*Stored data entries*.
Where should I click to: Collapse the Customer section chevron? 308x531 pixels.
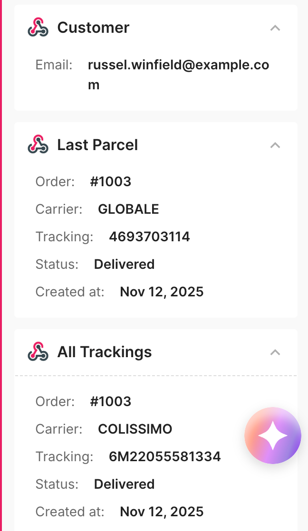pos(275,28)
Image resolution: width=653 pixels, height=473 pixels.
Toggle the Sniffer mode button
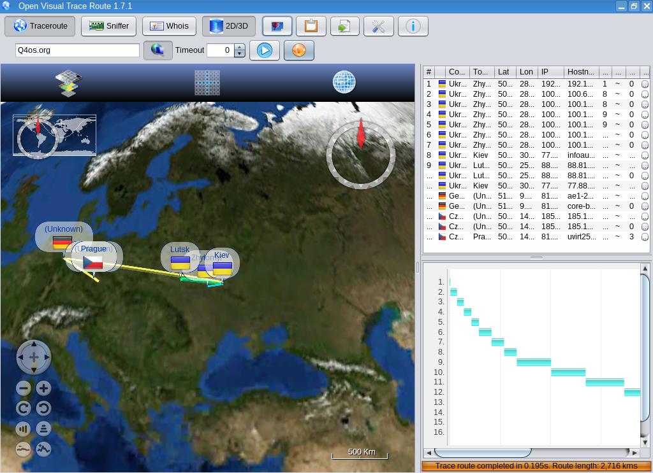[x=109, y=26]
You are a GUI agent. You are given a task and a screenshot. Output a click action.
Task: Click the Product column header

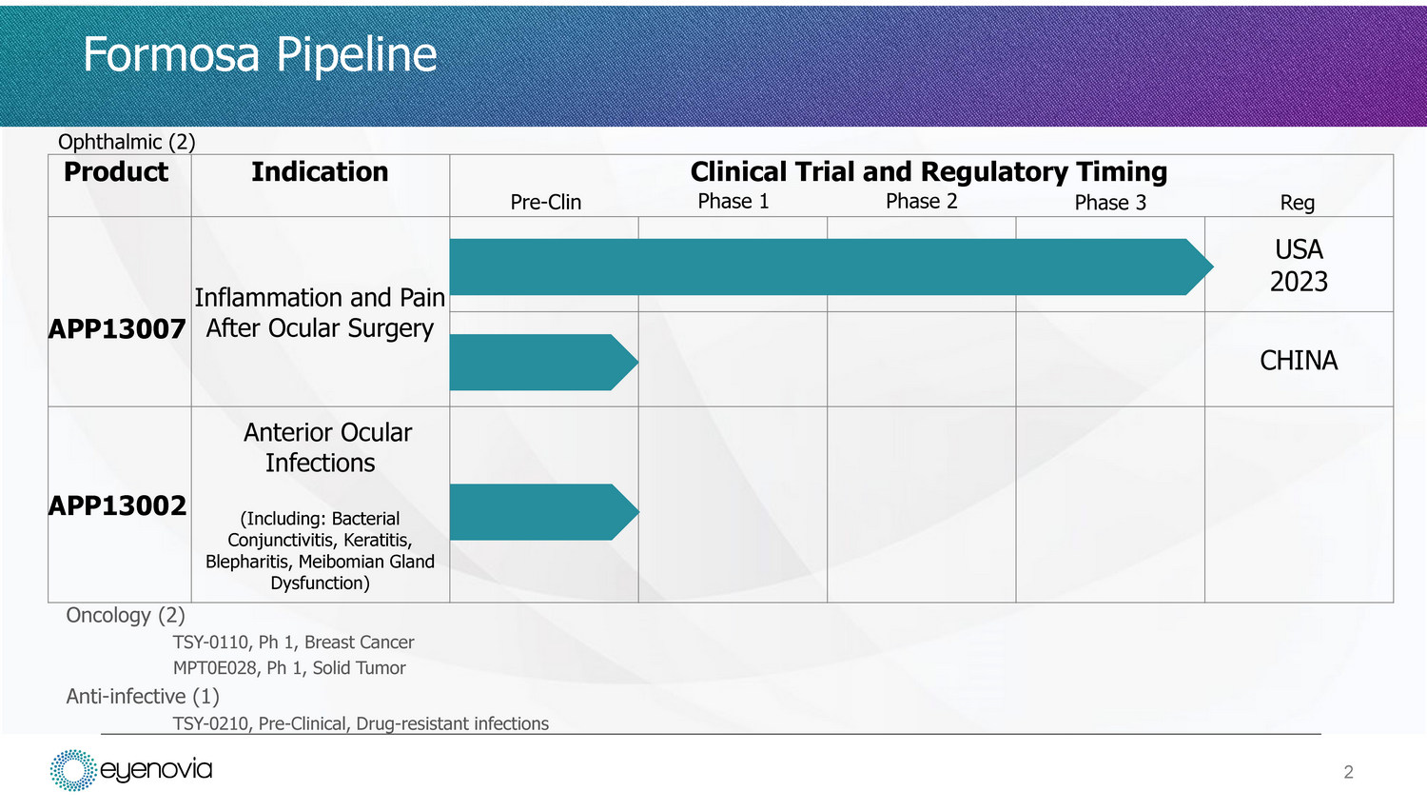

*THE TASK*.
Give the records back verbatim, pictures excluded.

*OUTPUT BELOW*.
Where should I click to: Collapse the Customer section chevron? 308x531 pixels.
pos(275,28)
Image resolution: width=653 pixels, height=473 pixels.
Toggle the Sniffer mode button
[x=109, y=26]
You are a GUI agent. You are given a task and a screenshot. Output a click action.
Task: Click the Product column header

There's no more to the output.